» **Text segment**
What Is Data, Really?
Data Is Everywhere in Your Project
Every project you could build — a habit tracker, a portfolio site, a data dashboard — deals with data. But "data" is one of those words that sounds more complicated than it actually is.
Data is just information that's organized so it can be used. That's it. Your name is data. Your daily step count is data. A list of your habits is data. The temperature outside is data. A photo on your phone is data. Whenever information is stored, tracked, or processed — that's data.
For your project, understanding data means answering four questions: What information does my project need? Where does that information come from? How should I organize it? And how do I keep it accurate? This module answers all four.
How This Applies to Your Project — Track 1
Your productivity tool runs on data. Every habit you track, every checkbox you check, every streak you count — that's data. In this lesson, you'll learn what data actually is and where yours comes from. For your project, the main data source is user input: the habits they add and the completions they log each day.
How This Applies to Your Project — Track 2
Your portfolio or recommendation site is built on content data. Every item in your gallery, every book recommendation, every resource listing — that's structured data. You need to think about how your content is organized: titles, descriptions, categories, images. This lesson teaches you why that structure matters.

» **What you need to do**
Pick up the lesson on what data is from its last sentence and continue it in the same style.

» **Excerpted data**
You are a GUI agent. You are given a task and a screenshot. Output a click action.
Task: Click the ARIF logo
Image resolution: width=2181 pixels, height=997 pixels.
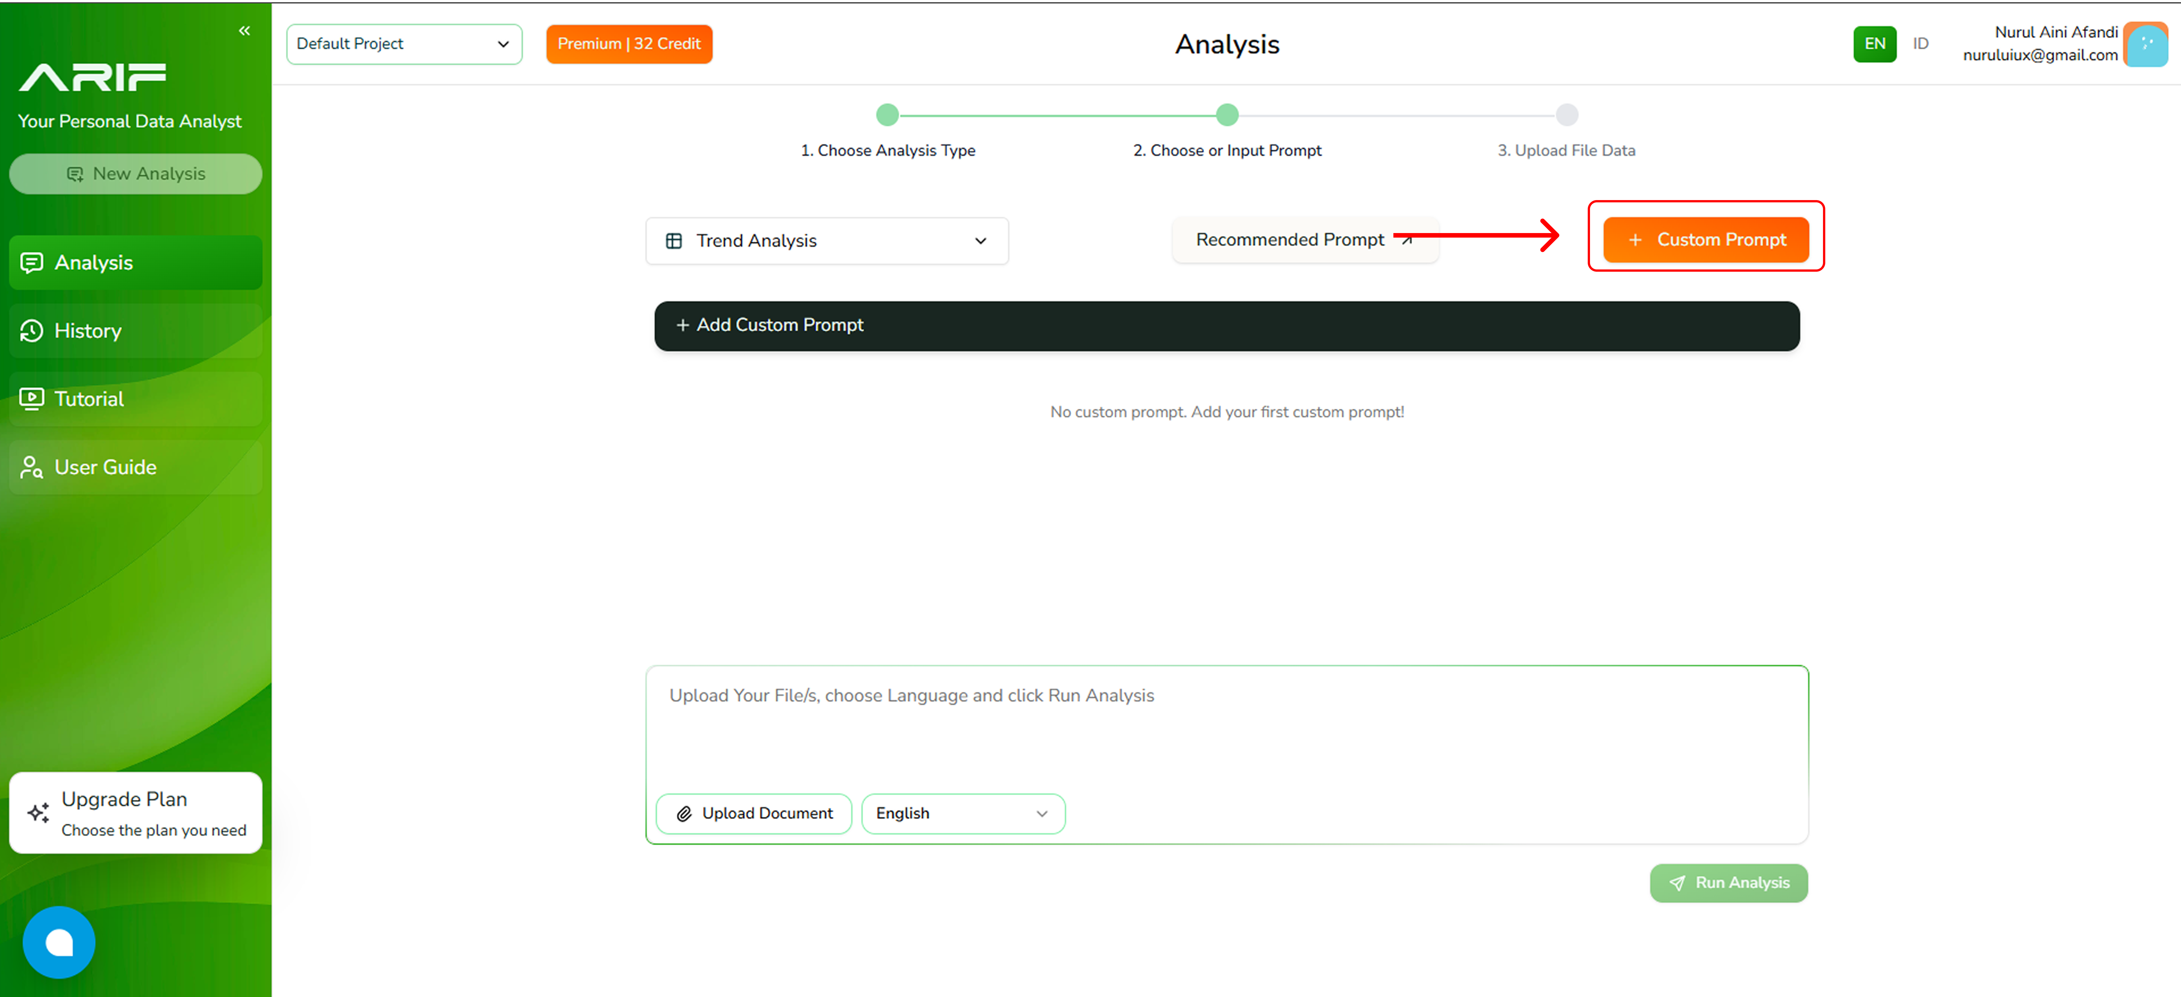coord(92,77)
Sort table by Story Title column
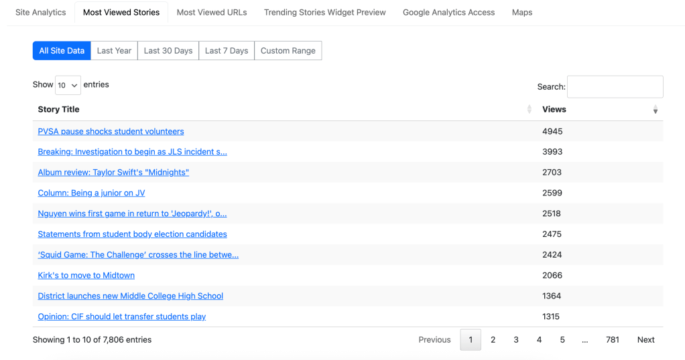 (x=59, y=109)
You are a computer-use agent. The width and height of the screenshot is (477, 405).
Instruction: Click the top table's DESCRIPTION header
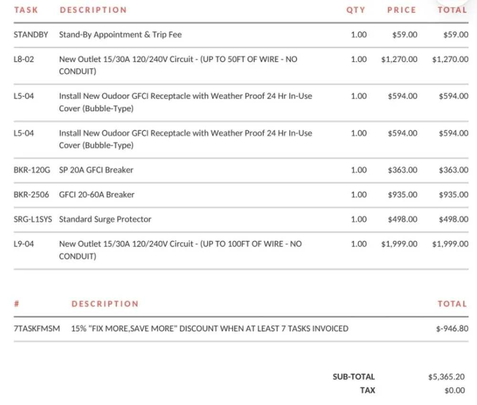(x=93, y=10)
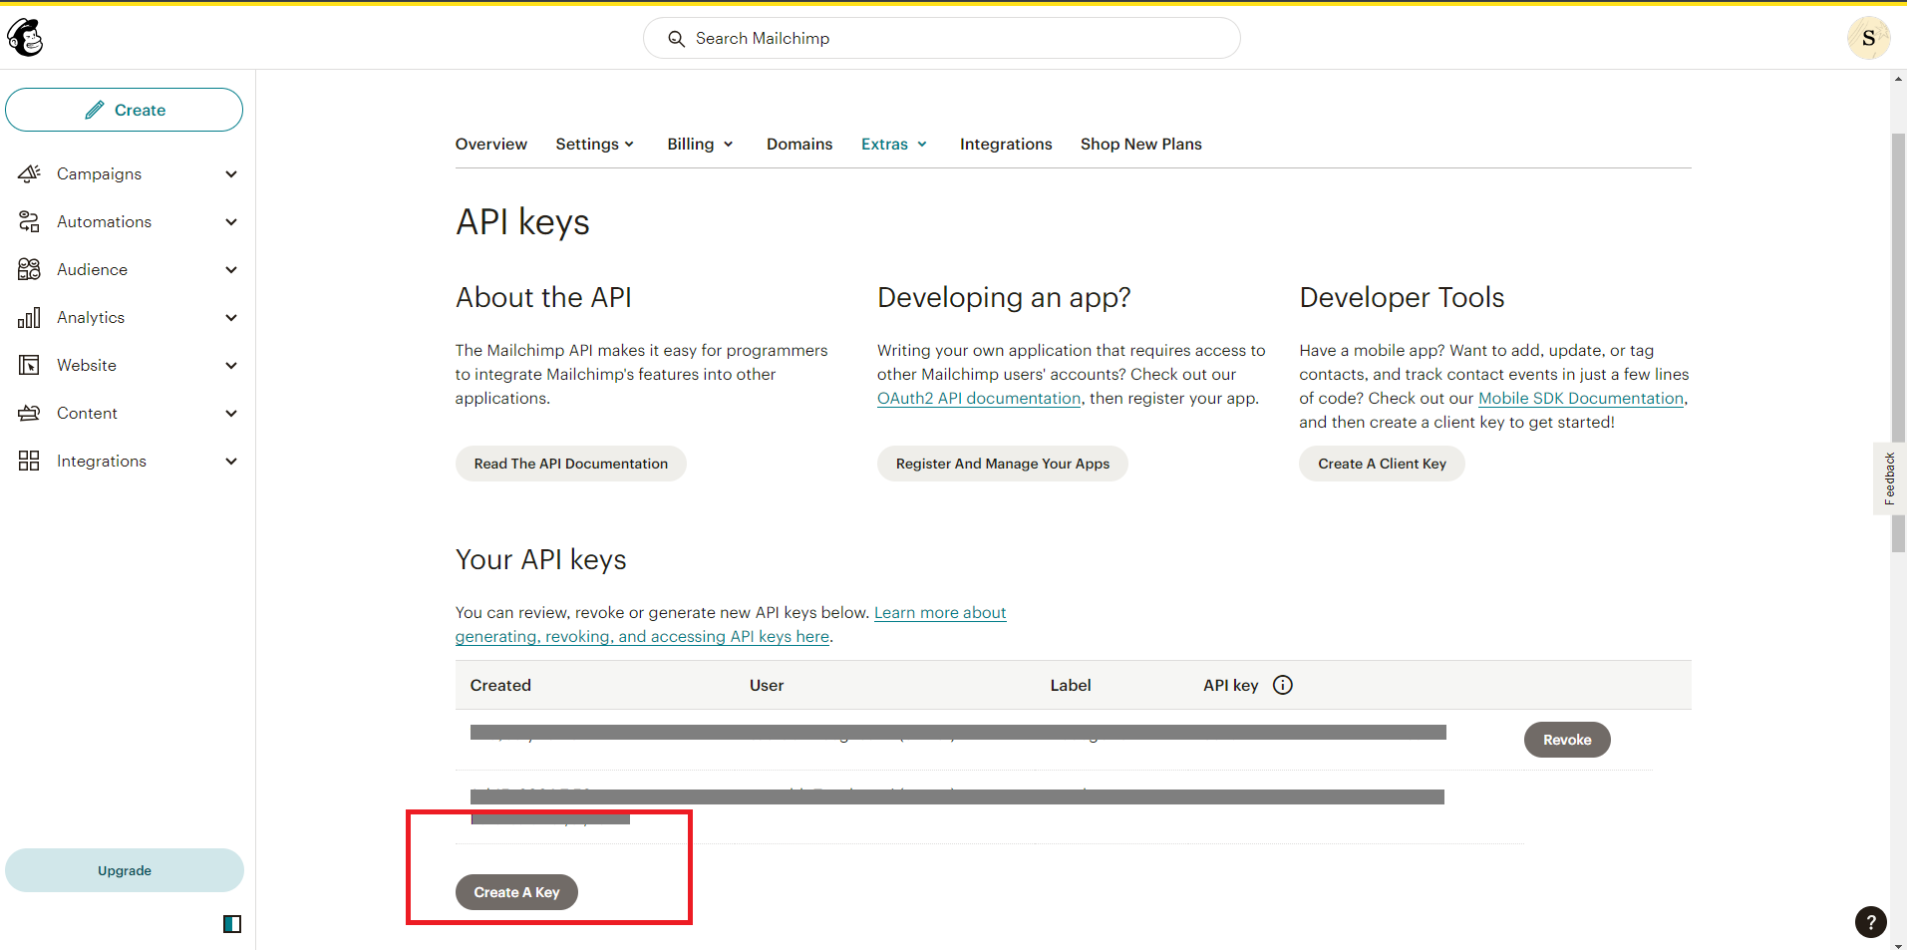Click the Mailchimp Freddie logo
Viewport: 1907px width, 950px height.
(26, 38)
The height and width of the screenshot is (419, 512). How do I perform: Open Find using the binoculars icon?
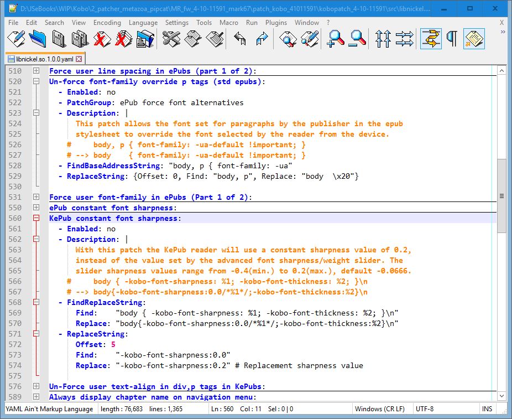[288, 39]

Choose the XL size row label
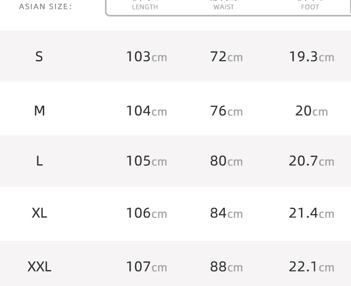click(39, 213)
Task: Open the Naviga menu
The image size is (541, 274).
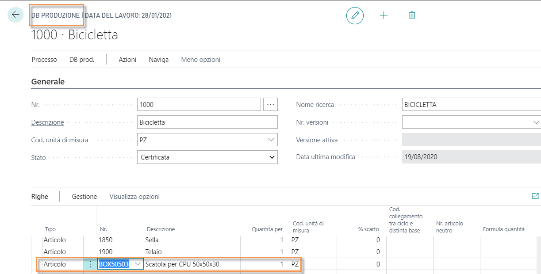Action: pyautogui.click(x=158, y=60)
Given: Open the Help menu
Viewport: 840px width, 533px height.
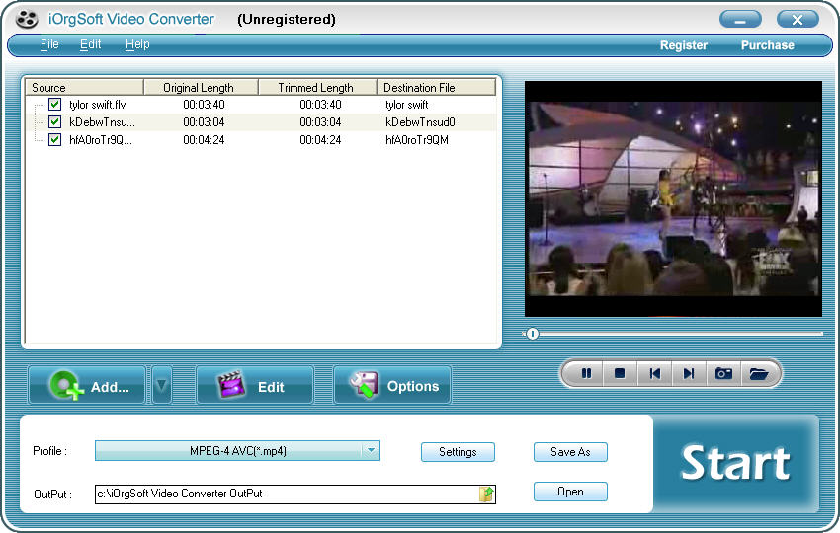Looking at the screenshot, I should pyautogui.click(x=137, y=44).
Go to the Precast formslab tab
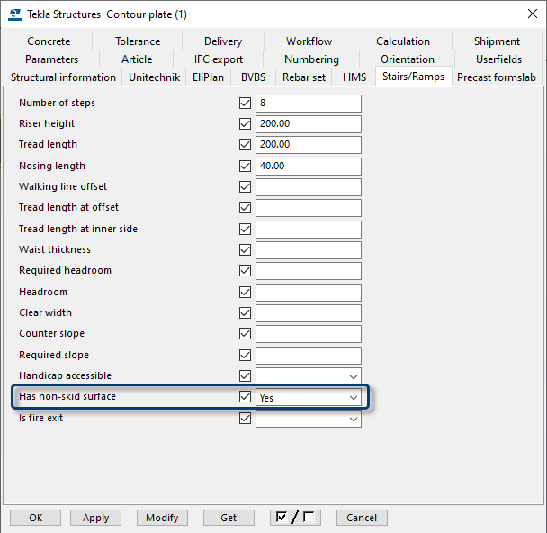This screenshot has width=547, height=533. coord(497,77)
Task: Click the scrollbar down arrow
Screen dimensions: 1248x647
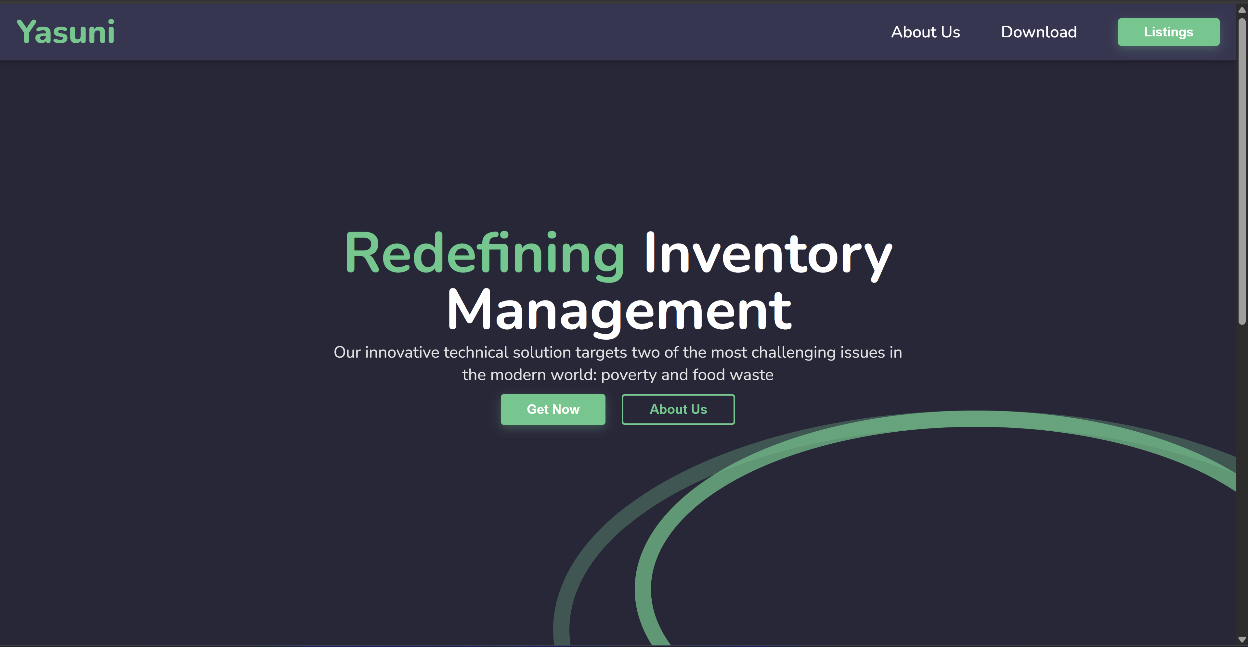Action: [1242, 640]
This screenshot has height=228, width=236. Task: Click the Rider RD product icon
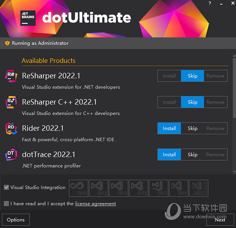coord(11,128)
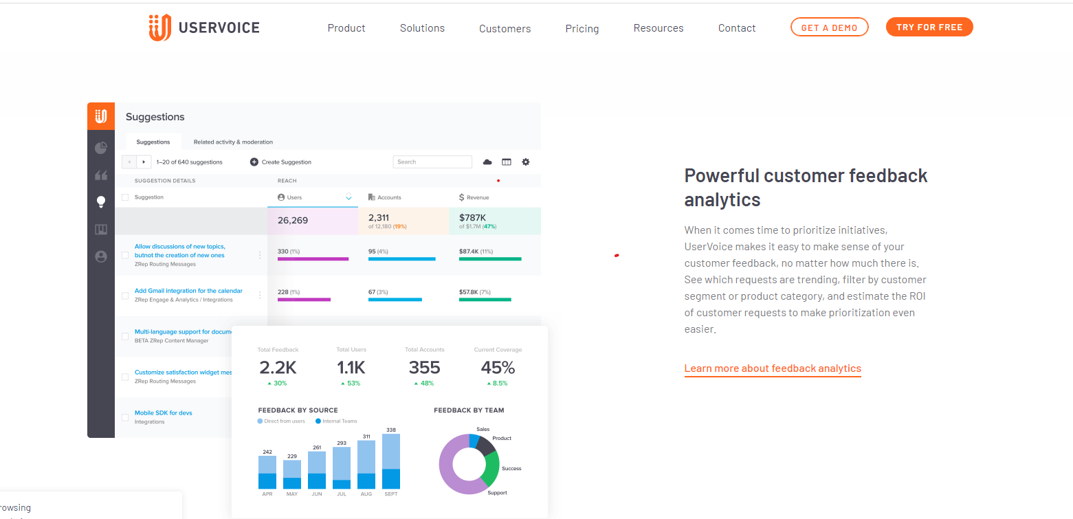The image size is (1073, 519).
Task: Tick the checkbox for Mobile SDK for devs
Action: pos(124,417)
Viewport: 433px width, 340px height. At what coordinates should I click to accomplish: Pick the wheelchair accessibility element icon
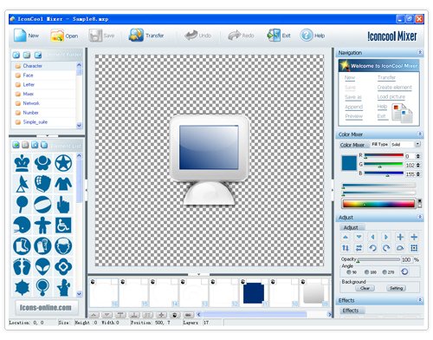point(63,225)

» **Reply to the exercise**
How This Applies to Your Project — Track 3
Data is the core of your dashboard. Your entire project exists to collect, organize, and visualize data. Whether it's spending amounts, sports statistics, or environmental measurements — this lesson teaches you how to think about where that data comes from and what makes it useful.
Quick Check: Which of these is data?
Answer: D. All of these are data. Any piece of information that can be stored, tracked, or processed counts. Your project will work with data whether or not you think of it that way.
Where Data Comes From: Four Main Sources
Data in your project will come from one or more of these sources:
1. User Input
The person using your project types, clicks, or selects something. A habit tracker gets data when the user checks off a habit. A portfolio site gets data when the creator adds their projects. This is the most common data source for the projects in this course.
2. APIs (Application Programming Interfaces)
APIs are services that provide data from external sources. A weather API gives you current temperature data. A sports API gives you game scores. A news API gives you headlines. Think of an API as a restaurant kitchen: you send in an order (a request) and get back a dish (data). You don't need to know how the kitchen works.
If "API" sounds intimidating, don't worry — you don't need to understand how they work right now. When it's time to use one in your project, you can ask AI: "How do I get weather data from an API? Walk me through it step by step." AI will handle the technical details for you.
3. Public Datasets
Pre-existing collections of data that anyone can use. Government data, research datasets, open-source data collections. Track 3 data dashboard projects often use these as their starting point.
4. Generated Data
Data your project creates by processing other data. If your tracker calculates a streak count from daily check-ins, that streak number is generated data. If your dashboard computes averages from raw numbers, those averages are generated.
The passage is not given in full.